Dunia investasi digital berkembang begitu cepat, dan salah satu yang paling menyita perhatian adalah aset kripto.
Dari Bitcoin hingga NFT, masyarakat Indonesia mulai melirik instrumen baru ini sebagai peluang finansial. Namun, seiring dengan maraknya transaksi kripto, muncul pula sengketa hukum: penipuan, kerugian investasi, hingga pencucian uang berbasis aset digital.
Lantas, bagaimana Mahkamah Agung (MA) menyikapi gelombang perkara ini?
Secara hukum, aset kripto belum sepenuhnya diatur dalam satu payung undang-undang khusus. Saat ini, regulasi utama datang dari Bappebti (Badan Pengawas Perdagangan Berjangka Komoditi) yang mengatur kripto sebagai komoditas, bukan alat pembayaran.
Di sisi lain, OJK dan Bank Indonesia masih bersikap hati-hati.

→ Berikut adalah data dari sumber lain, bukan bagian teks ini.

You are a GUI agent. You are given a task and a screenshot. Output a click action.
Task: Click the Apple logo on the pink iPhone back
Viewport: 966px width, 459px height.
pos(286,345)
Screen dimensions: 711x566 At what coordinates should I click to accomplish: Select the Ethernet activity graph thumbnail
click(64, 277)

Ketika terjadi perkara, maka pengadilan, termasuk MA, sering kali harus membuat tafsir sendiri terhadap konsep yang tergolong baru ini.
Di sinilah peran hakim menjadi sangat penting. Ketika regulasi belum lengkap, maka putusan hakim menjadi rujukan.

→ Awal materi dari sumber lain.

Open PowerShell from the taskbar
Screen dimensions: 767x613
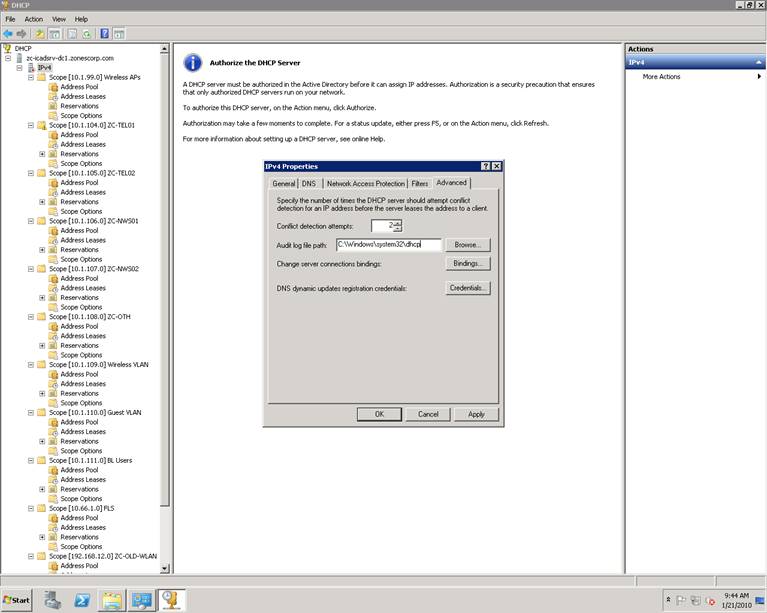click(83, 600)
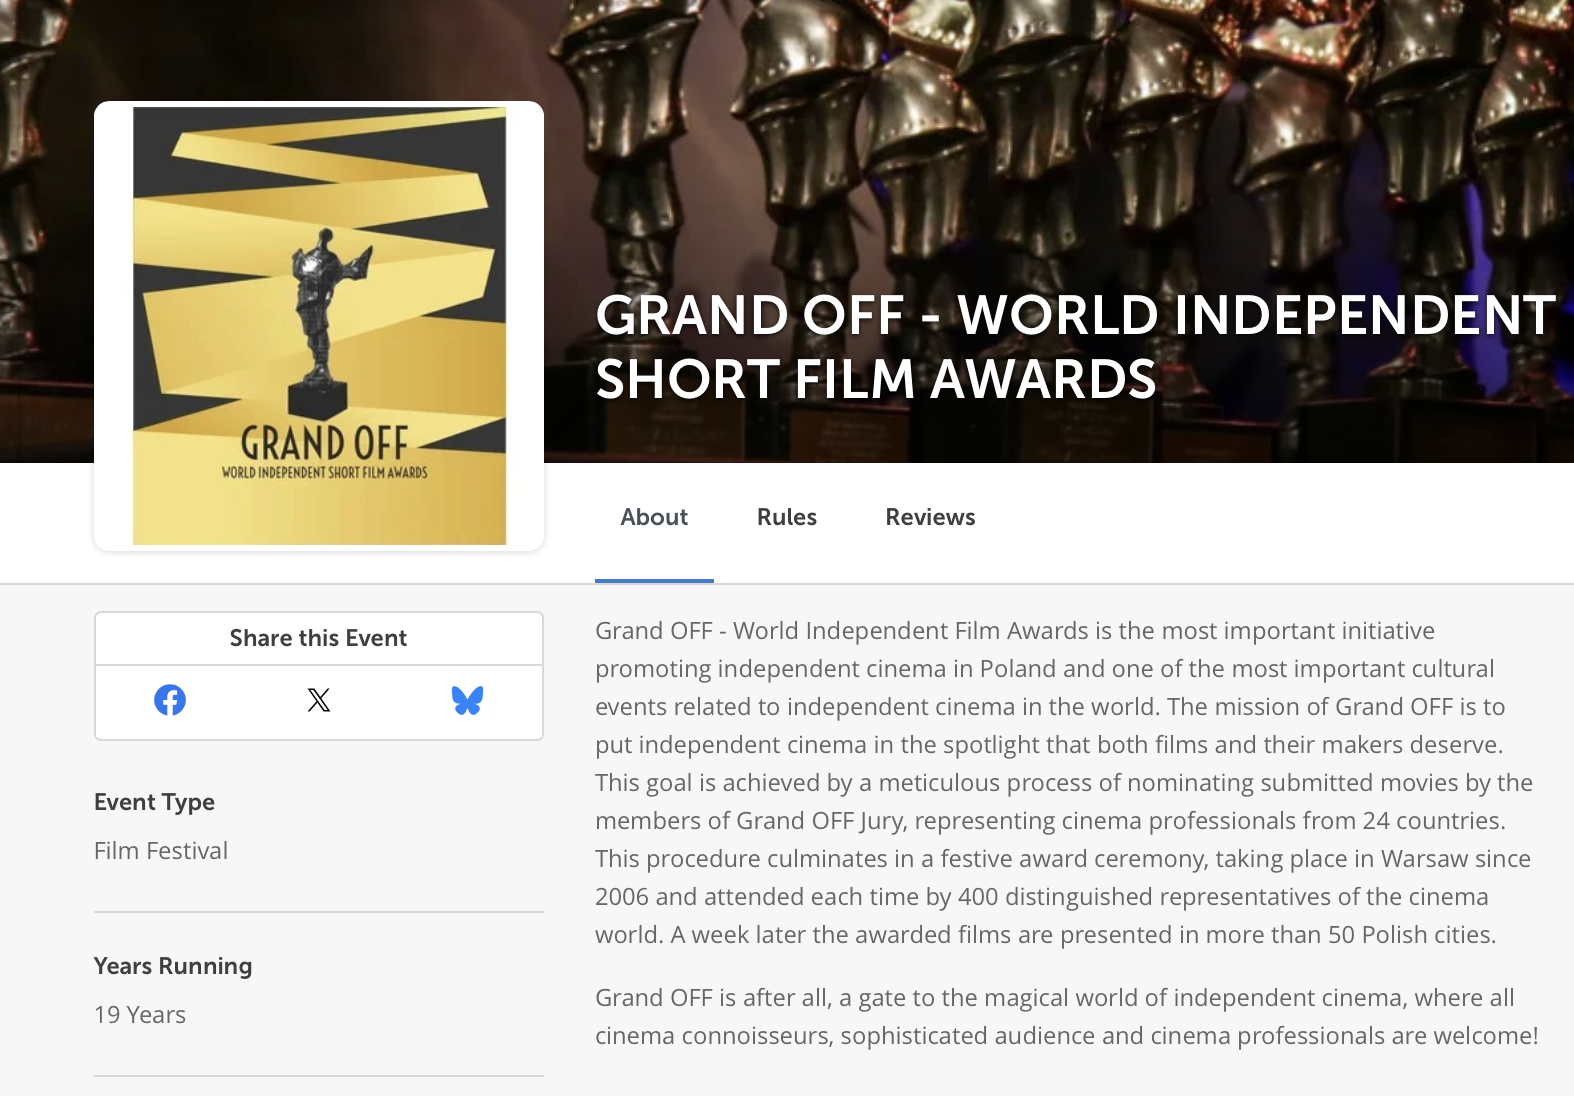The image size is (1574, 1096).
Task: Share the event on Facebook
Action: pos(170,700)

MA sebagai pengadilan tertinggi memiliki tanggung jawab untuk memberikan kepastian hukum melalui yurisprudensi. Ini bukan tugas ringan, karena hakim dituntut untuk memahami aspek teknologi, keuangan, sekaligus dampaknya bagi masyarakat.
Hakim tidak hanya berpegang pada aturan tertulis, tapi juga harus menafsirkan semangat hukum yang hidup di tengah masyarakat.
Dalam perkara aset digital, pendekatan kontekstual menjadi penting agar keadilan tidak hanya terlihat formal, tapi juga substantif.
Misalnya, bagaimana menilai kerugian dari investasi kripto yang fluktuatif? Atau bagaimana membuktikan niat jahat dalam transaksi blockchain yang anonim?
MA diharapkan bisa memberikan arahan yang jelas melalui putusan dan pedoman teknis. Ini penting agar seluruh pengadilan di Indonesia memiliki standar yang seragam dalam menangani kasus-kasus serupa.
Edukasi bagi hakim dan pembaruan regulasi juga perlu terus didorong agar sistem peradilan tidak tertinggal dari laju teknologi.
Ke depan, tantangan hukum di dunia digital akan terus meningkat.
Namun dengan kesiapan MA, pemahaman mendalam para hakim, serta dukungan dari seluruh pemangku kepentingan, kita bisa menapaki era baru peradilan yang relevan, adaptif, dan tetap menjunjung tinggi keadilan.